Acreditamos, de fato, que CLARK conseguiu captar, pragmaticamente, o fim da modernidade. Historicamente, a visão apocalítica do mundo sempre esteve presente em momentos de barbáries e/ou de catástrofes. Mas, como todos os atuais vivos sabem, o mundo nunca acabou. O que sempre mudou foram as condições orgânicas e materiais da histórica. As lutas emancipatórias da civilização foram sempre interpretadas de forma dialética pelos envolvidos. Não é privilégio do capital deter, e até demolir, direitos já conquistados. O que vemos é a retroalimentação ideológica de uma lógica de desigualdade que sempre existiu. O problema está na rapidez com que essas demolições estão ocorrendo. Sucede que, como diz CLARK, até o advento das derrocadas imponentes das grandes eras passadas, com seus respectivos impérios, está sendo-nos privado.
Nesse aspecto, vale também trazer à tona o pensamento de DUFOUR (7) sobre o declínio do Grande Sujeito lacaniano da modernidade e a passagem para a pós-modernidade. Diz ele:
“Com efeito, o próprio da modernidade, em nome do espaço crítico e ‘crísico’ em que ela se move, é combater tudo – inclusive ela mesma. Assim, foi por seus próprios meios que ela caiu na armadilha.”
Bem-vindo à era das rede sociais e da participação (in)significante!
Notas:
1 – Verinotio – Revista on-line de educação e ciências humanas. N. 9, Ano V, nov. 2008 – Publicação semestral – ISSN 1981-061X;
2 – LUKÁCS, Gyorgy. Idem;
3 – HARARI, Yuval Noah. HOMO DEUS – Uma breve história do amanhã. São Paulo.

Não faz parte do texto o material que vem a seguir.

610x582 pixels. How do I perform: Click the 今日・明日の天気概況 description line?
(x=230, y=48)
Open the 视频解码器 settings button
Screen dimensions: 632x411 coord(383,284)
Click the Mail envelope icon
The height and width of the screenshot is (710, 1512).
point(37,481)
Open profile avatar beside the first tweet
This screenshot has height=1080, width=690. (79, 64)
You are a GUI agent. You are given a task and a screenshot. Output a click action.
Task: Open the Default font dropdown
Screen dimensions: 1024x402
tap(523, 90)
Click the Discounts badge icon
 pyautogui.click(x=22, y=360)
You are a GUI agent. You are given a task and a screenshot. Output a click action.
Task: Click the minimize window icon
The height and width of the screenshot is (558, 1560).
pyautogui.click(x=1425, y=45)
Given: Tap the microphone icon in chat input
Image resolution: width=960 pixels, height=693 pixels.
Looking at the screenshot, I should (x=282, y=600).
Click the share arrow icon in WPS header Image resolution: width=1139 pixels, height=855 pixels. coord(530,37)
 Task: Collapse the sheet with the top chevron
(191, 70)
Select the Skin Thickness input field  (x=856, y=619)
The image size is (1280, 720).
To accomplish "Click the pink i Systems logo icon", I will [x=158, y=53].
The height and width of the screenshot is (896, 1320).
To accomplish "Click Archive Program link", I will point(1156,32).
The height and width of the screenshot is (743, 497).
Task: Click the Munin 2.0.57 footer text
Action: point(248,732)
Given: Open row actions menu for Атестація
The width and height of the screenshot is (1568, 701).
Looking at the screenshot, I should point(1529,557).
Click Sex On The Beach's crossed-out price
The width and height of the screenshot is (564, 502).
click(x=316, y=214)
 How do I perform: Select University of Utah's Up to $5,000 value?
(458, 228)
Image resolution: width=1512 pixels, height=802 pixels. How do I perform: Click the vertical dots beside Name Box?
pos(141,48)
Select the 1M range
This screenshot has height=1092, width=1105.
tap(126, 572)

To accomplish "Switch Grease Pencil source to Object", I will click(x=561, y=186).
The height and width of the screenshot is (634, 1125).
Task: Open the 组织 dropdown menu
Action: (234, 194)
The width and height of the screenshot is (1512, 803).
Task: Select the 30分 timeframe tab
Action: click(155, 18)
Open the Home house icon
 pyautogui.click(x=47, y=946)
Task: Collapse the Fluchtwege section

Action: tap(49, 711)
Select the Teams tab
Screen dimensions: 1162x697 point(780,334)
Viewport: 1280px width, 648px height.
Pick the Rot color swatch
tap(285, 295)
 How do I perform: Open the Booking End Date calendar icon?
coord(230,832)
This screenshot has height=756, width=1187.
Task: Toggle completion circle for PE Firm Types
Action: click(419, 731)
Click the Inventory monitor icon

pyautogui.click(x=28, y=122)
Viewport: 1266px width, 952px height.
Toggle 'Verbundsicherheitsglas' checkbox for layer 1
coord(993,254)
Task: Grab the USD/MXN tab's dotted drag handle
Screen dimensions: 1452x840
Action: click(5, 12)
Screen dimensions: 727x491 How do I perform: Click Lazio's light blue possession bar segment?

Boitempo. 2016;
4 – CARVALHO, José Murilo de. OS BESTIALIZADOS – O Rio de Janeiro e a República que não foi. São Paulo. Companhia das Letras. 1987;
5 – MARX, Karl. Introdução (à crítica da economia política). In: MARX. Os pensadores. São Paulo. Abril Cultural. 1996;
6 – CLARK, T. J. Por uma esquerda sem futuro. São Paulo. Editora 34 2013;
7 – DUFOUR, DANY-ROBERT. A arte de reduzir as cabeças: sobre a nova servidão na sociedade ultraliberal. Rio de Janeiro. Companhia de Freud. 2005.
* André Márcio Neves Soares é Mestre e Doutorando em Políticas Sociais e Cidadania pela Universidade Católica – UCSAL/BA.